# [Required tasks]
1) From the excerpt on distance protection, pull out the passage starting with "According to an embodiment, wherein" and going on through "during the fault.", word for word.
2) In the excerpt on distance protection, what is the actual fault impedance?

** start Excerpt **

As seen from Fig.3a), the absolute value of ∅Δ after a fault at around t=0.3s is higher (approx. —60°) for the IBR-connected system when compared to the SG-connected system (approx. —50° ). Substituting the variables into eq. (3) yields the apparent impedances, for IBR- connected and SG-connected systems, computed according to the first approach, as summarized in Fig.4. The actual fault impedance is 0.71 + 10.15i. The apparent impedance calculated for the SG-connected and IBR-connected systems are 22.83 + 8.32i and 13.83 - 6.84i, respectively. In this case, the reactance shift for the IBR-connected system is -16.99Ω, as compared to -1.83Ω for the SG-connected system.
Thus, one may understand that the performance of the first approach is impacted when applied to IBR-connected transmission lines. Existing distance protection philosophy which is designed for SG-connected lines, operates accurately since SG-connected systems are homogeneous. The controlled power electronic converter based current contribution from IBR results in non-homogeneity and causes incorrect apparent impedance calculation. The error is higher for faults with higher fault resistance. The error in apparent impedance can be inductive or capacitive in nature depending on the phase angle of the IBR output current, and hence the distance relay can overreach or underreach.
Summary
Thus, there is a need to improve a method, device, and computer-readable medium for controlling a protection system for an electrical power system.
The present disclosure relates to a method for controlling a protection system for an electrical power system comprising a transmission line terminated by a first terminal coupled to a first power source and by a second terminal coupled to a second power source, the method comprising: obtaining a plurality of voltage measurements and a plurality of current measurements of the first terminal; determining phase angle boundaries of a fault current based on the plurality of voltage measurements and the plurality of current measurements; determining a first apparent impedance based on a first phase angle within or at one of the phase angle boundaries starting from the first terminal; determining a second apparent impedance based on a second phase angle within or at one of the phase angle boundaries starting from the first terminal; determining a third apparent impedance and a fourth apparent impedance starting from the first terminal based on the first apparent impedance and the second apparent impedance; and controlling the protection system based on the third apparent impedance and the fourth apparent impedance.
According to an embodiment, wherein the phase angle boundaries of the fault current are determined based on a phase angle of the fault current, wherein the phase angle of the fault current is dependent on a fault location, wherein the fault current is a complex number, and wherein the phase angle of the fault current is an angle, phase, or argument of the fault current, in particular measured during the fault.
According to an embodiment, the phase angle boundaries are or comprise a minimum and a maximum phase angle of the fault current for a fault occurring within a segment of the transmission line between the first terminal and the second terminal.

** end Excerpt **
** start Data excerpts **

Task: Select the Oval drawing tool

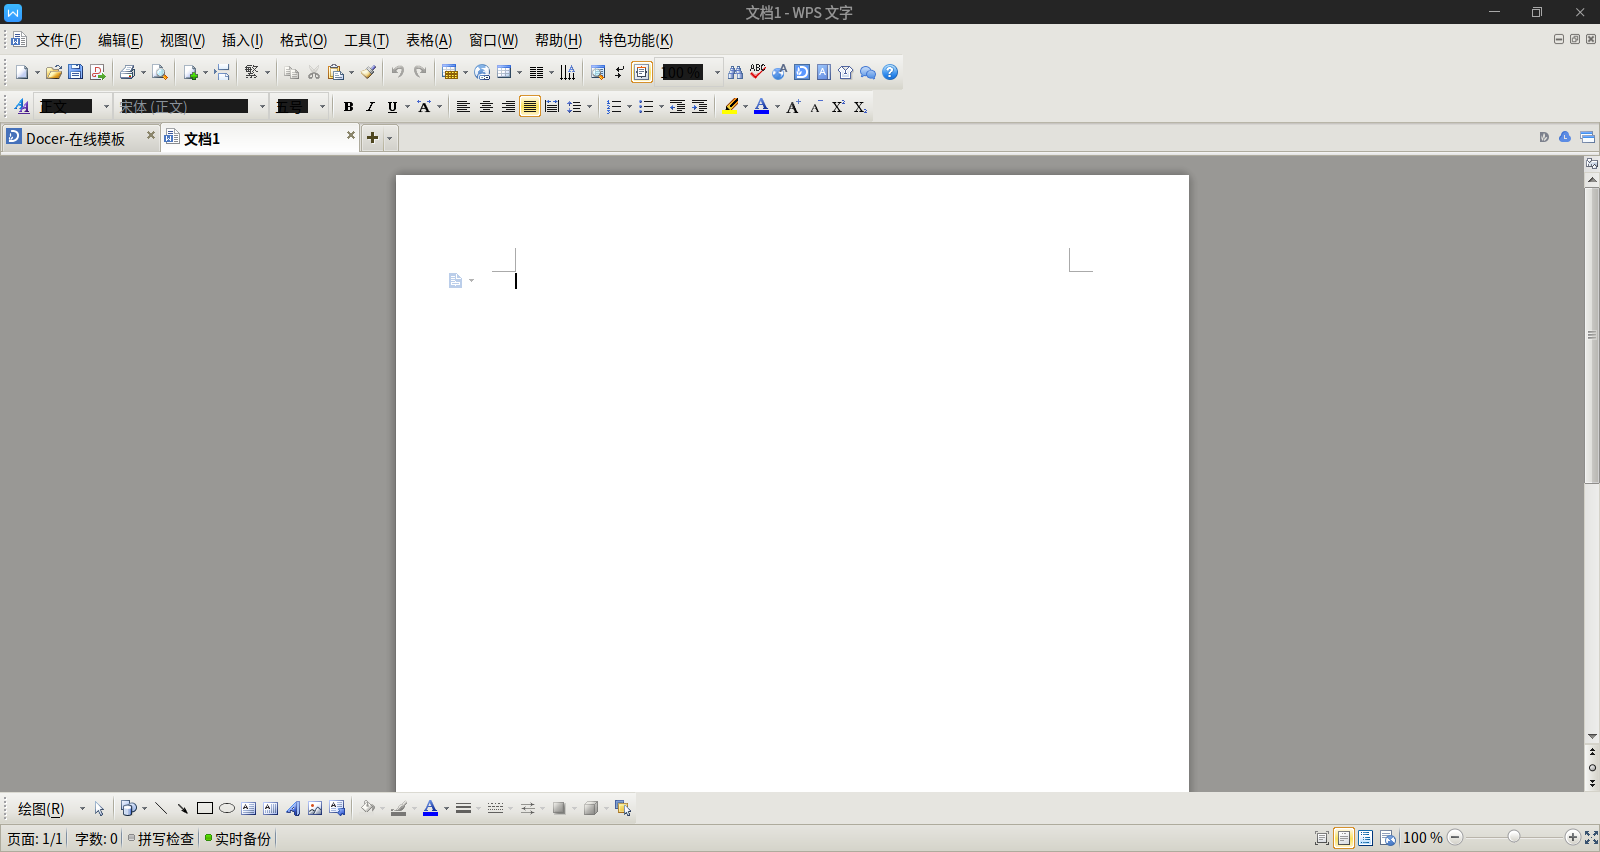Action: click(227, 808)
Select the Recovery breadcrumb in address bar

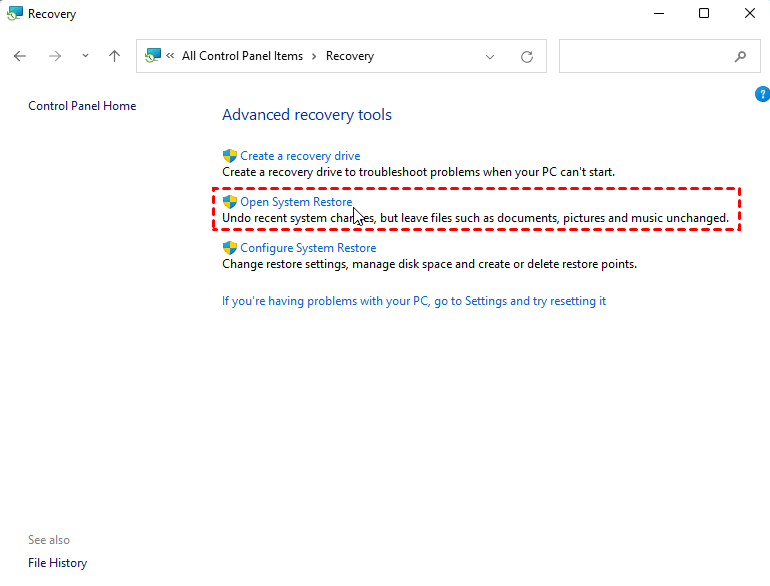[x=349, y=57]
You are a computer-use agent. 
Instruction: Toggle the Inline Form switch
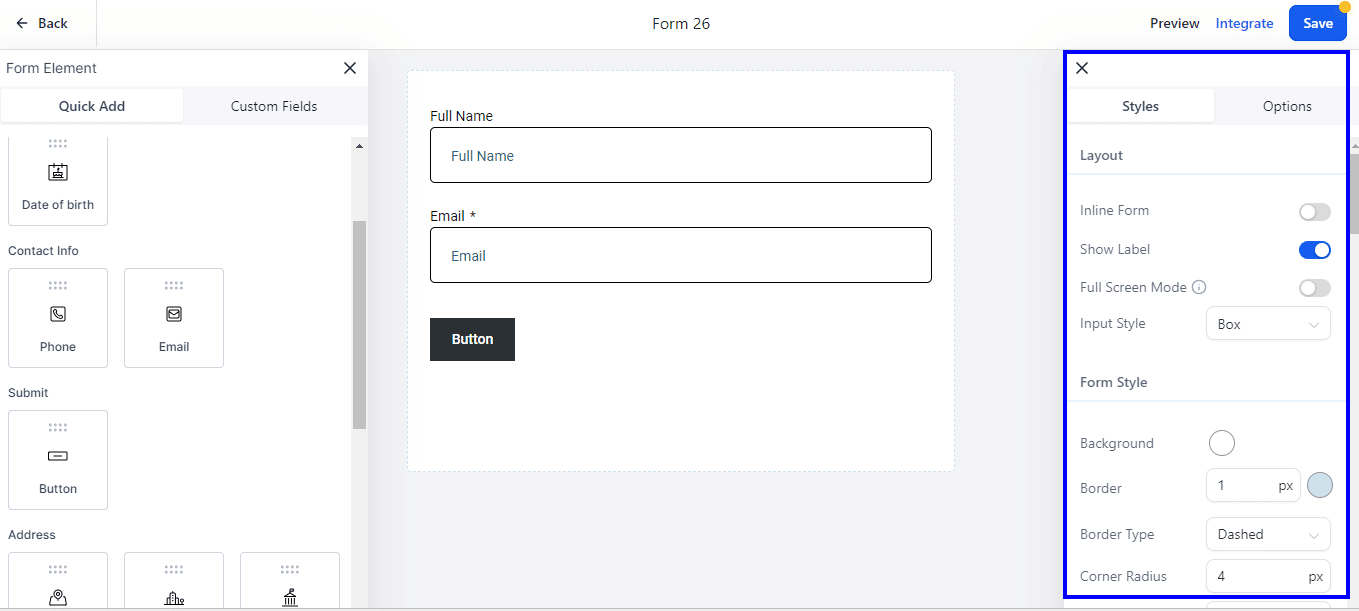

** end Data excerpts **
** start Data excerpts **

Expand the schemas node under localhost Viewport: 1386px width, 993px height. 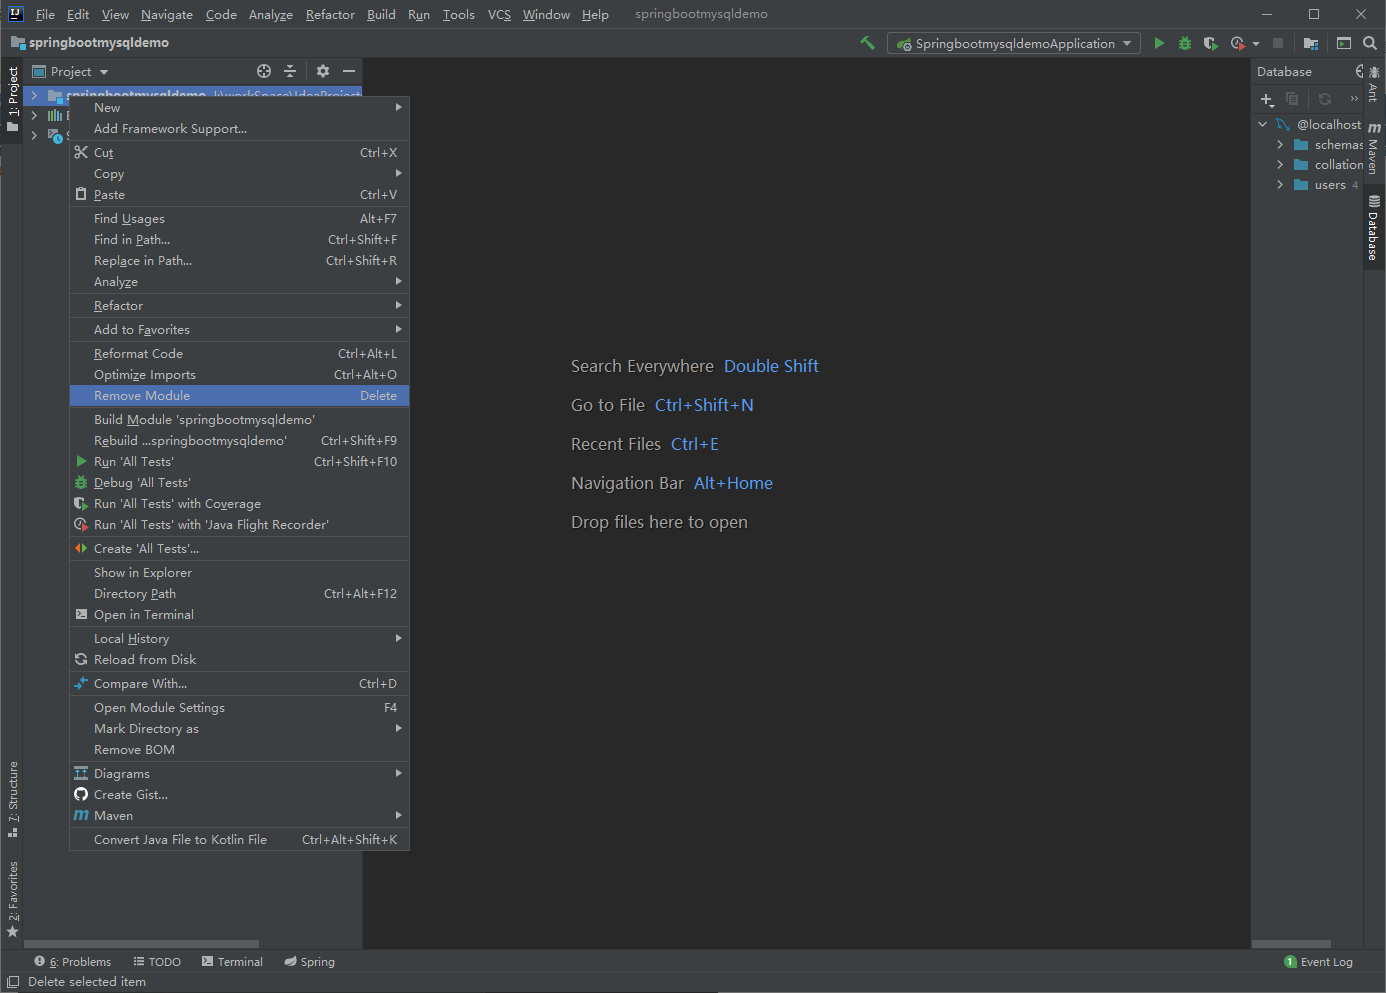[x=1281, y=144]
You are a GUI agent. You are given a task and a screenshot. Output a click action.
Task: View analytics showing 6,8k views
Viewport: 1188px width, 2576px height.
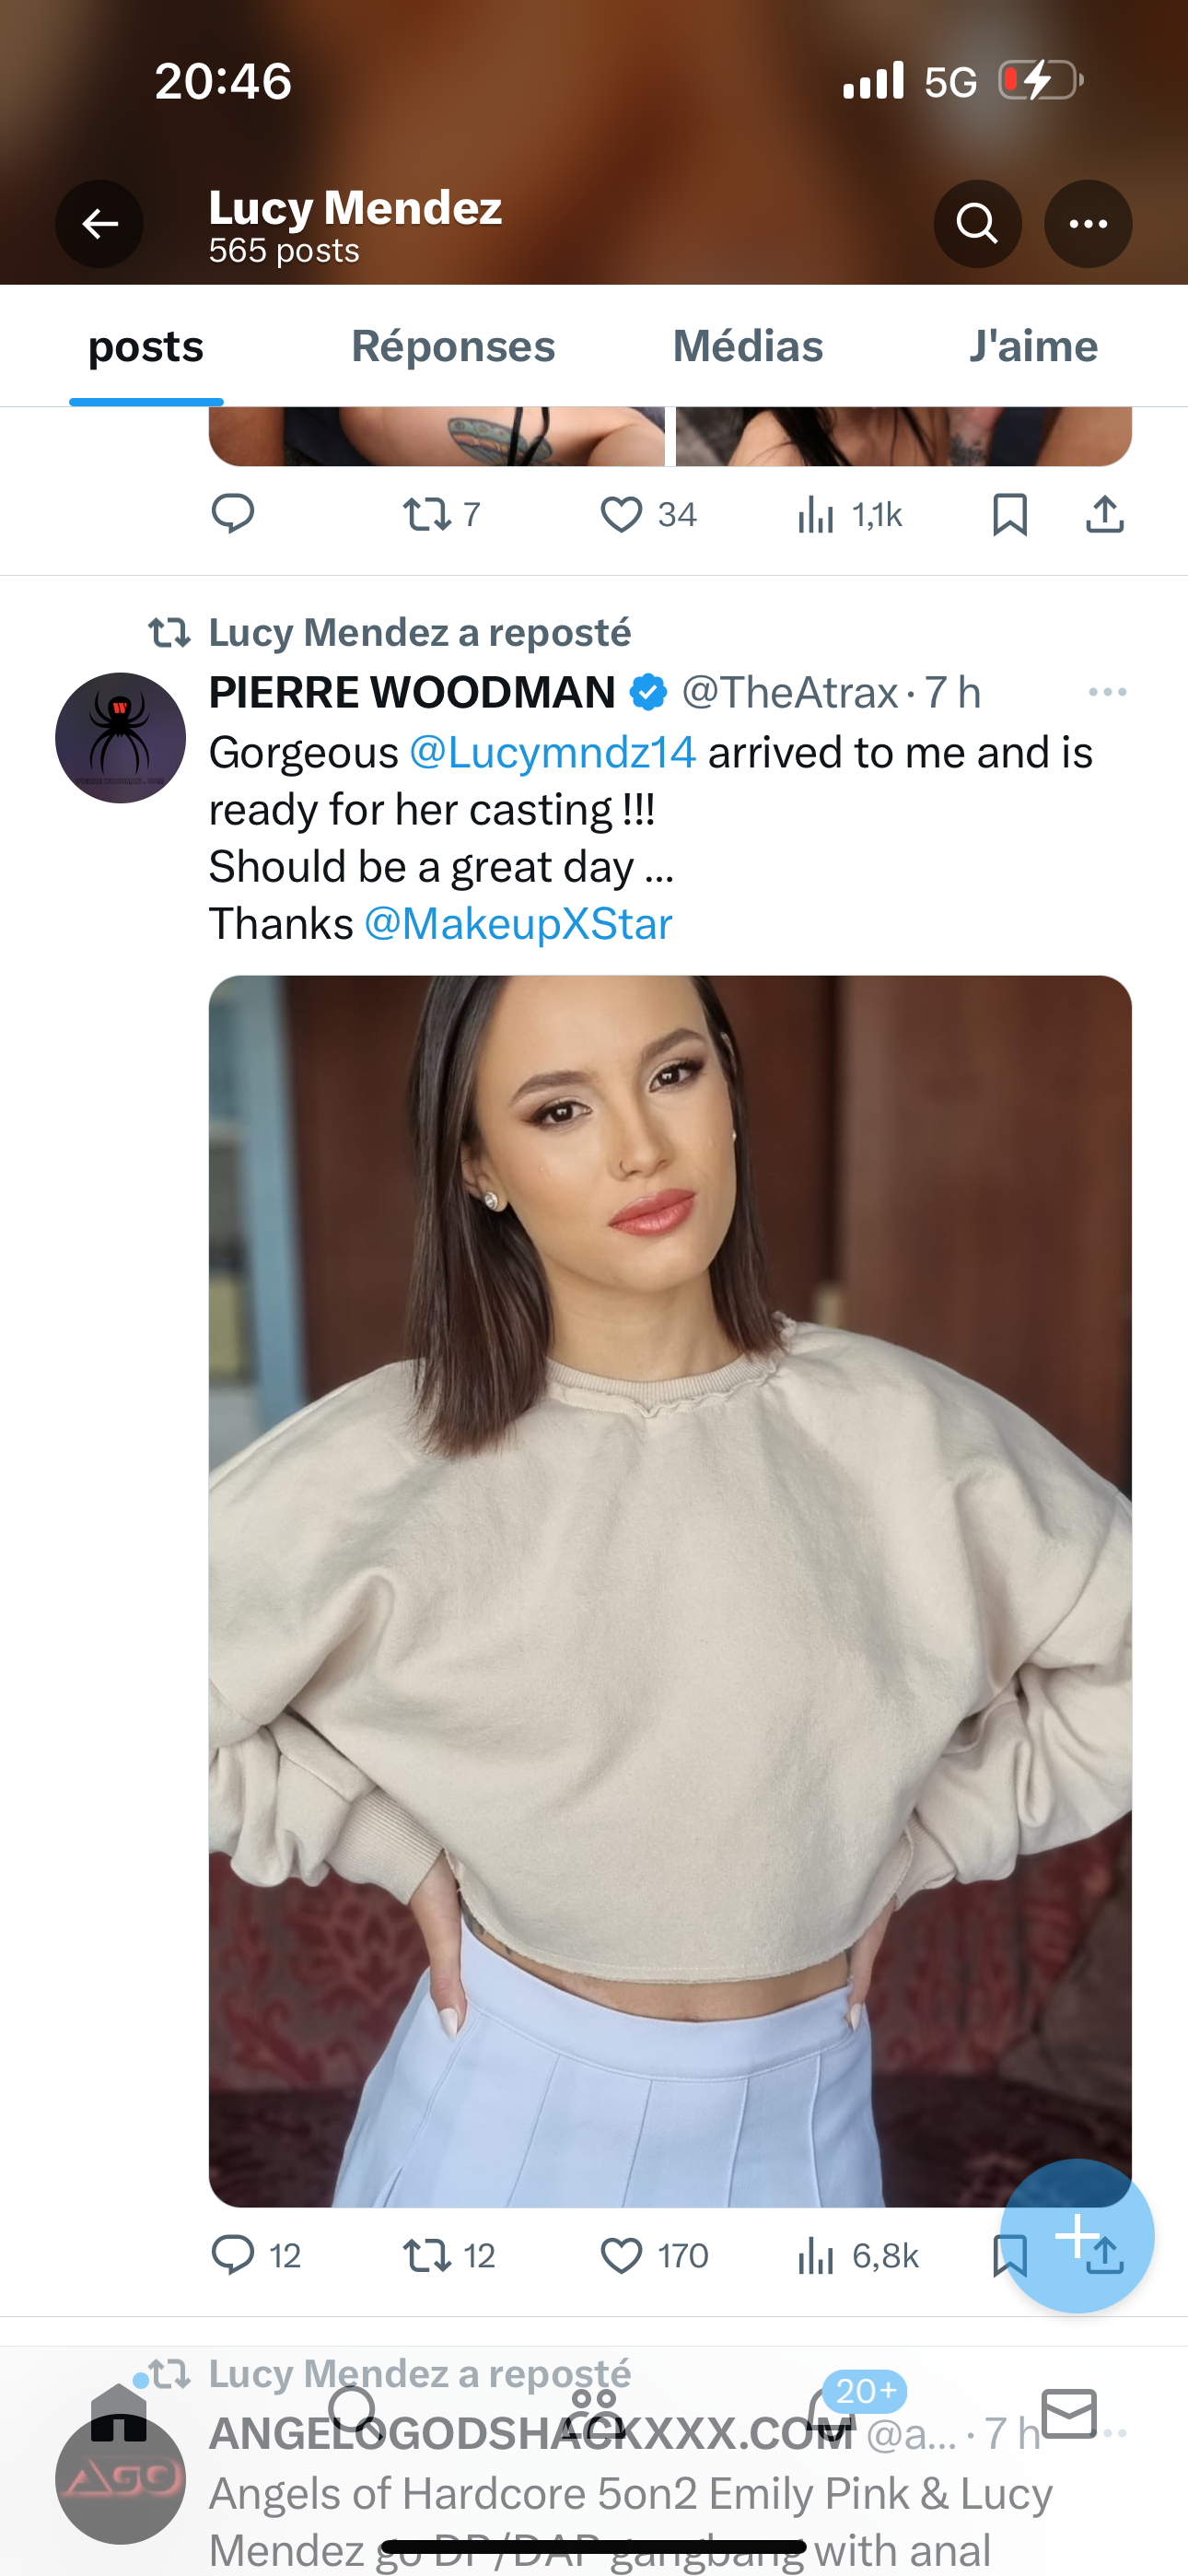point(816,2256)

** end Data excerpts **
** start Data excerpts **

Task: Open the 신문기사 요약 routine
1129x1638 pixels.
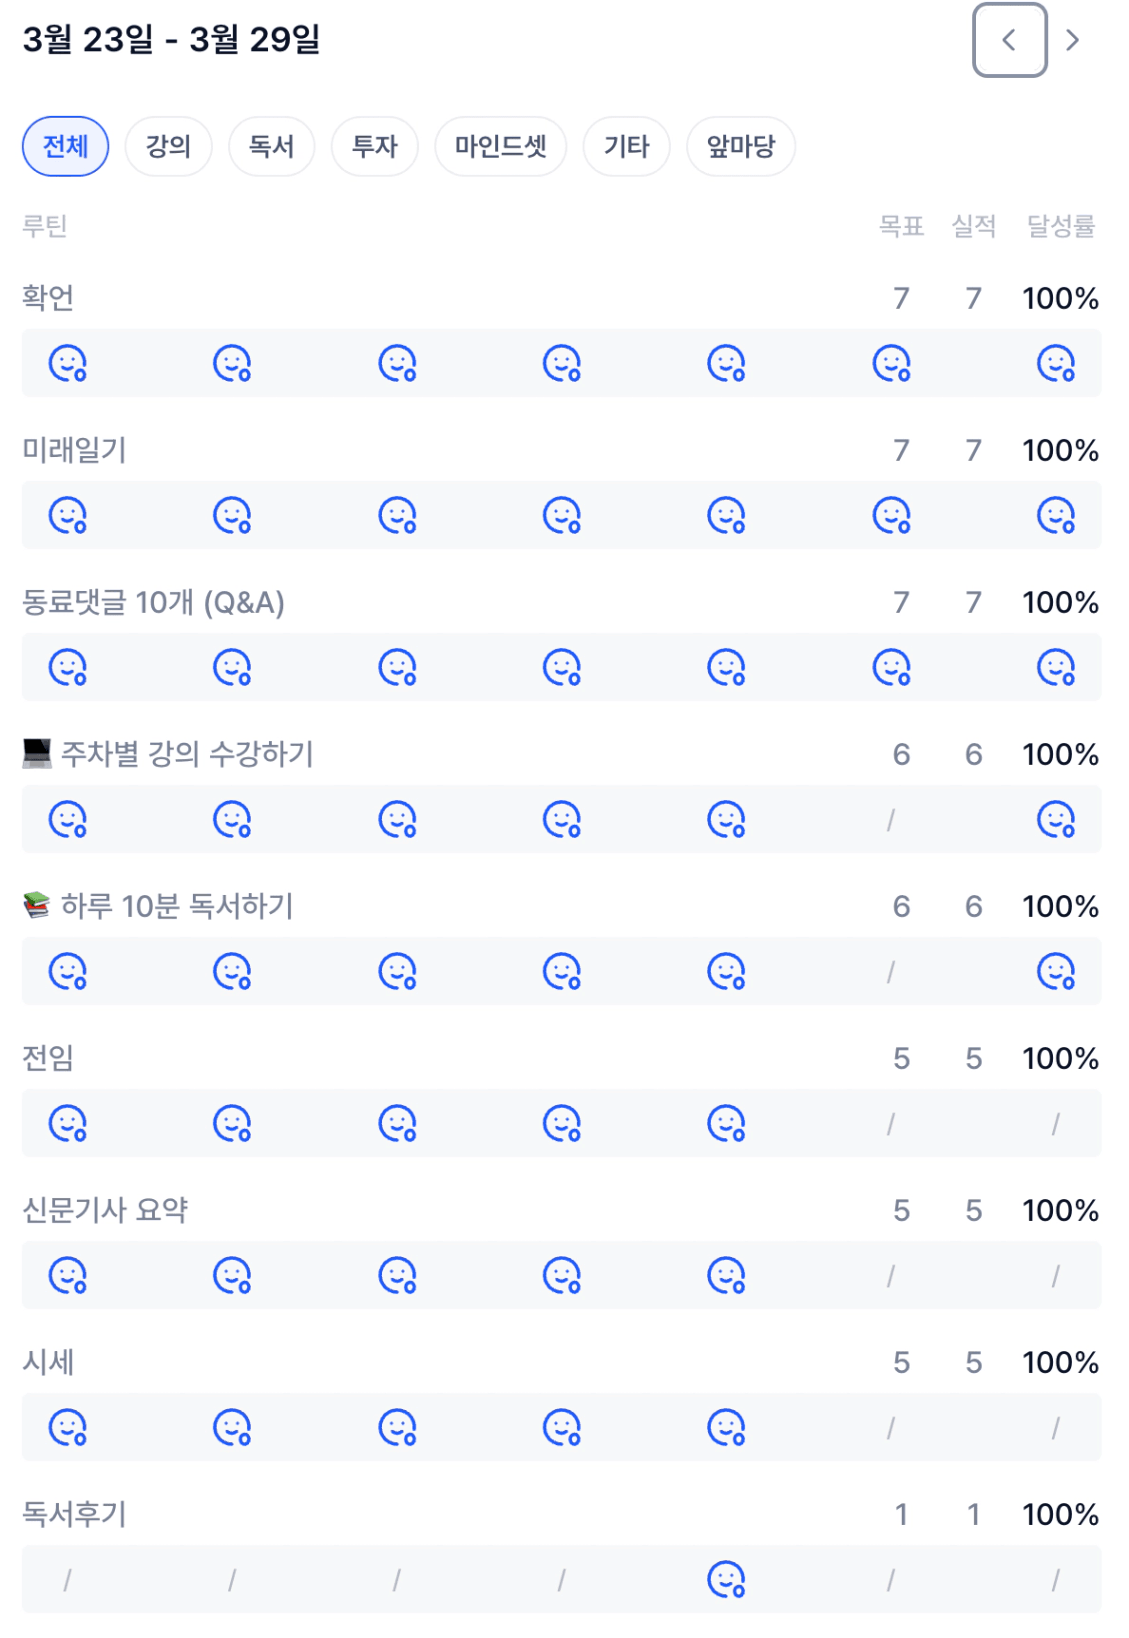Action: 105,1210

** end Data excerpts **

# [Outputs by task]
1)
According to an embodiment, wherein the phase angle boundaries of the fault current are determined based on a phase angle of the fault current, wherein the phase angle of the fault current is dependent on a fault location, wherein the fault current is a complex number, and wherein the phase angle of the fault current is an angle, phase, or argument of the fault current, in particular measured during the fault.

2) 0.71 + 10.15i